#### About this exercise:
Only lines with the word "click" are needed; collect each of them from the listing below.

#### Dataset records:

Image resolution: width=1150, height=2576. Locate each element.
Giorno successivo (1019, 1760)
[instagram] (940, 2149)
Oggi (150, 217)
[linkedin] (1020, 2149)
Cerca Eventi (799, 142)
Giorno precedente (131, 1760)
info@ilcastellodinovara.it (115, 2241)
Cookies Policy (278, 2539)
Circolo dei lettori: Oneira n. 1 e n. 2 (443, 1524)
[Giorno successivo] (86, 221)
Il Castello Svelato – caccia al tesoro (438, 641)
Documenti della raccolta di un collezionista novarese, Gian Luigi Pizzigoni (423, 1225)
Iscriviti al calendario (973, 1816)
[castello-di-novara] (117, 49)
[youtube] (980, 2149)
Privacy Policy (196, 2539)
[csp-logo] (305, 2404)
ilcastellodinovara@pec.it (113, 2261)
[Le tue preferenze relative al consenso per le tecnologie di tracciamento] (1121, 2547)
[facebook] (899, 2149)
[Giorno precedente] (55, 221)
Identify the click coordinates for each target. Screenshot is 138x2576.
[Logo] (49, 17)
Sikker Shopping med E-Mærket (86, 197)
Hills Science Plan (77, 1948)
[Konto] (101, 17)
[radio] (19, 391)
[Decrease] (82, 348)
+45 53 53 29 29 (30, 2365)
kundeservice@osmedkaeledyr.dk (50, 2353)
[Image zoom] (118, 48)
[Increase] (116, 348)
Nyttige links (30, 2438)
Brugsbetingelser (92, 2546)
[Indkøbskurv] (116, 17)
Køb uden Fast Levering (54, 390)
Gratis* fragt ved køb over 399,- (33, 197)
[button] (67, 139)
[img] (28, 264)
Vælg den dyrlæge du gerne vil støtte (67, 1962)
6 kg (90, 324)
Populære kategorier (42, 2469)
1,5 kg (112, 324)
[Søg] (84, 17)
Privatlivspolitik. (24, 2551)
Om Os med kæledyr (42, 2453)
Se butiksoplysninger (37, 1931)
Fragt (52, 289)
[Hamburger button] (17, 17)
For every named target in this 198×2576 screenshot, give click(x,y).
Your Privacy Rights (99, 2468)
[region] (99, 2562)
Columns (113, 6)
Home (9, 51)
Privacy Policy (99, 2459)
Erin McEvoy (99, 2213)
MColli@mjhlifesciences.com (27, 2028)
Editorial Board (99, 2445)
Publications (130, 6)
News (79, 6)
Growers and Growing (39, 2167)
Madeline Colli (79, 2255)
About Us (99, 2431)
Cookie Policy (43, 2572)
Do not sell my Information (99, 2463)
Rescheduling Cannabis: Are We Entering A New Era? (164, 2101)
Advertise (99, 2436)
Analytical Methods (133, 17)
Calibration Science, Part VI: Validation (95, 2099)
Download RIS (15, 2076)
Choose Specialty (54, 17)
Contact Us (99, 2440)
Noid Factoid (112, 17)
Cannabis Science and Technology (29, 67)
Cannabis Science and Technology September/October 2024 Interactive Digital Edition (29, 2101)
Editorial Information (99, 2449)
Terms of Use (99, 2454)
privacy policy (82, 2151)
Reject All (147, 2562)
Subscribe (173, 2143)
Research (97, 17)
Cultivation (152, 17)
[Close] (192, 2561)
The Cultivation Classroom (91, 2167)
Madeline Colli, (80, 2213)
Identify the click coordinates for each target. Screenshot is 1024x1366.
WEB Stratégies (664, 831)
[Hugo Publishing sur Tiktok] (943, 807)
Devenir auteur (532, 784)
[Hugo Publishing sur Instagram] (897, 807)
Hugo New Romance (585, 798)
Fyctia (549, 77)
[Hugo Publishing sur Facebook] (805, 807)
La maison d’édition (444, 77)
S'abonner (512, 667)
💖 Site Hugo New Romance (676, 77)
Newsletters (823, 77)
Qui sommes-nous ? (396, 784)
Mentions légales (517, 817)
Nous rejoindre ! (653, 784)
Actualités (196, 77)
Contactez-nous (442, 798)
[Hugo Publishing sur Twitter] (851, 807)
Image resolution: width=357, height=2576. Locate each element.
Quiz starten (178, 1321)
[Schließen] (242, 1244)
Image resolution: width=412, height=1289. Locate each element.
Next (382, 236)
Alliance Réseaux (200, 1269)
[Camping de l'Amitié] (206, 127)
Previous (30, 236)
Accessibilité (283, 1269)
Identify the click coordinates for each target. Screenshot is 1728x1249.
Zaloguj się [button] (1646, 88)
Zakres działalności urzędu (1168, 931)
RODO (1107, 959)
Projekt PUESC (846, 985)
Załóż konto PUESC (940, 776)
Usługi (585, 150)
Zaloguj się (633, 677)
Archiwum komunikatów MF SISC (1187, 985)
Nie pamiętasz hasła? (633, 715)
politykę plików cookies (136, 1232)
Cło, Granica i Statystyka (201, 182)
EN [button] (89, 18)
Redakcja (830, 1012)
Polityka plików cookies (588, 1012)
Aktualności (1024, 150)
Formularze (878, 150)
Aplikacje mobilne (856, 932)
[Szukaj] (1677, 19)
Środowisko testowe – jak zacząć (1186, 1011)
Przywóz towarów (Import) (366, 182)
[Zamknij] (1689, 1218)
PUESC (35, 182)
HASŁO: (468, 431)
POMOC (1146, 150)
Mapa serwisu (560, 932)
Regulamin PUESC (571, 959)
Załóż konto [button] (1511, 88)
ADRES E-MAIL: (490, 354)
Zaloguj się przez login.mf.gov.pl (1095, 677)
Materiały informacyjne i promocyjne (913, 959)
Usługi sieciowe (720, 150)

#### Output for this task:
Identify the click coordinates for each target. Screenshot is 138x2576.
For every named target in this 198×2576 screenshot, give click(x,y).
Identify the click coordinates for each target. Screenshot is 1024x1366.
Identify the click coordinates for each target. Screenshot is 1728x1249.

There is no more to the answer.